En segundo lugar vendrían todas aquellas narraciones que prefieren mantener el misterio de si lo que se ha visto ha sido real, soñado, alucinado o cualquier otra posibilidad ontológica. Shutter Island (2010) no solo es un caso paradigmático en este sentido, sino que además presenta un contexto hospitalario que, salvando la parte de misterio, es muy fiel a la realidad de aquella época. Terry Gilliam logra en Brazil (1985) que lo kafkiano y orwelliano se hagan arrumacos para construir una demencial historia de distopías oficinescas y muchas cañerías, en la que la locura abraza cada una de sus escenas y nos zarandea sin compasión entre crudas realidades, sueños fantásticos y dislates terroristas que, al final, no sabremos si alguna vez estuvieron allí. Si hablamos de animación, cualquier obra de Satoshi Kon nos permitirá zambullirnos en un batiburrillo perfectamente orquestado de realidades que se mezclan entre ellas, donde la edición de las transiciones cobra una importancia capital.

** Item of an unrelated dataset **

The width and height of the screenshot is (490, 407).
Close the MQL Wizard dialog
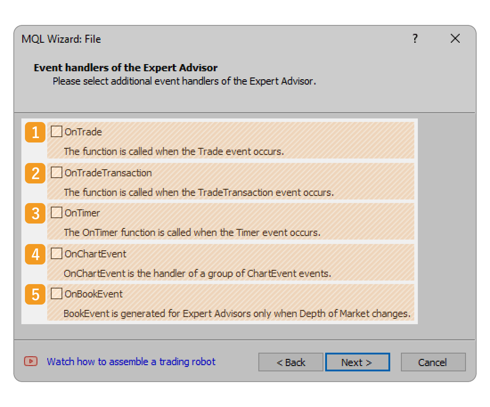pos(455,39)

Perfect Blue (1997) o Paprika (2006) son probablemente sus mayores exponentes.

A pesar de esos juegos con las distintas realidades, todas estas películas mantienen cierta coherencia interna a nivel narrativo. De acuerdo, tal vez nunca sabremos qué era cierto dentro de la historia, pero identificaremos con mayor o menor facilidad la trama que hay en ellas. La ficción no deja de actuar como fiel reflejo de esa destrucción de límites que bien puede sufrir una mente trastornada, pero no deja de enfocarse desde la perspectiva de una mente, digamos, sana.

Sinrazón pura

Dando un paso más allá, una tercera categoría de esta burda taxonomía que me acabo de sacar de la chistera comprendería aquellas obras donde la temática abraza sin rubor una narrativa aún más loca por definición. Lo onírico, surrealista, dadaísta o directamente absurdo recorre sus metrajes y, con ello, el espectador se ve obligado a rendirse en ese juego racional de búsqueda de sentido para orientar todos sus esfuerzos al simple acto de dejarse llevar y experimentar con sus emociones. Son piezas que, como diría David Lynch, tienen tantas interpretaciones como espectadores las vean.

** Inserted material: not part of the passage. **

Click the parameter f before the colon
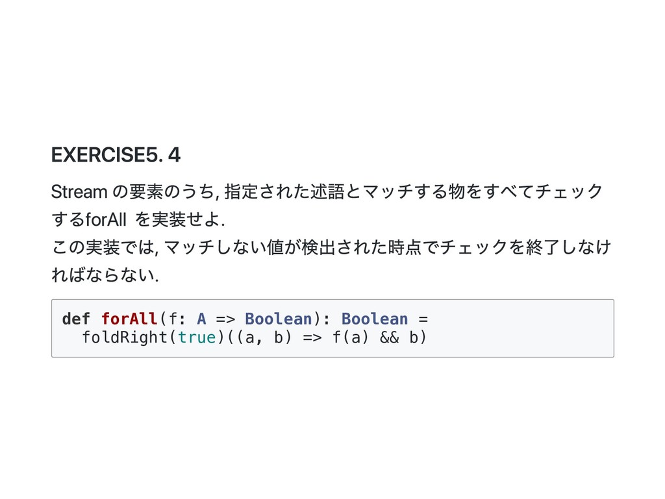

Llegados a este punto, sabemos que la mención a Lynch no es gratuita. Cualquiera de sus obras, como Terciopelo azul (1986) o Carretera perdida (1997), nos hacen movernos continuamente en el terreno de la alucinación más absoluta frente a lo que se cuenta, y cómo se cuenta. No entendemos nada, y si somos capaces de alejarnos de lo frustrante de esa revelación, no habrá impedimento alguno para disfrutar de la obra. Porque de eso se trata: de compartir el delirio que impregna la historia y obviar lo racional durante la hora y pico que dure la película. A David Cronenberg le debemos muchos acercamientos a la locura, pero es en la inclasificable adaptación de El almuerzo desnudo (1991) donde probablemente toca techo en cuanto a la incomprensión de los sucesos narrados. De Léos Carax es imprescindible visionar Holy Motors (2012) y dejarse seducir por ese viaje eterno en la noche de un actor capaz de convertirse —literalmente— en una miríada de personajes deliciosamente trastornados. Y, por favor, no dejes de ver Synecdoche, New York (2008), ópera prima de Charlie Kaufman como director. Ya entenderás el porqué. O no.

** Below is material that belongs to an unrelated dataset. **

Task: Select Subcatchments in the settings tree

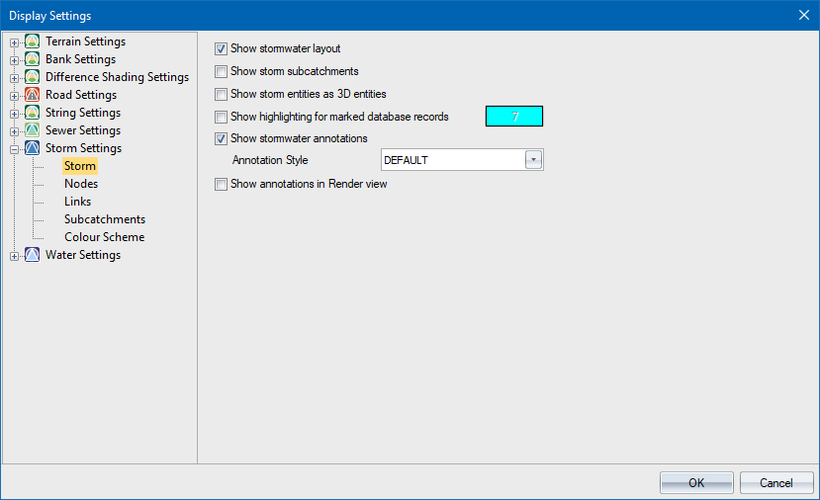Action: 105,219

Cine y locura. Todas estas ficciones nos hablan de conciencias que construyen o reconstruyen la realidad de formas anómalas o, como mínimo, diferentes. La naturaleza de nuestra mente es narrativa y si comprendemos el caos que nos rodea es gracias a que buscamos el orden en cada mínimo detalle. Cada persona lo hace a su manera, y la mayoría dentro de cierta normalidad (sic). Por lo tanto, la ficción cinematográfica —y literaria, pero no me toca hablar hoy de ella— nos ofrece una oportunidad única para zambullirnos en algo tan íntimo como la experiencia subjetiva de esas otras perspectivas que apenas somos capaces de imaginar. Creamos ficciones que se alimentan de ficciones que nos hablan de ficciones. En resumen: todo esto es ficción.


Jose Valenzuela es ingeniero, doctor en Humanidades, docente en la UOC y escritor. En 2019 publicó Todos nacemos locos. 50 títulos esenciales sobre el trastorno mental.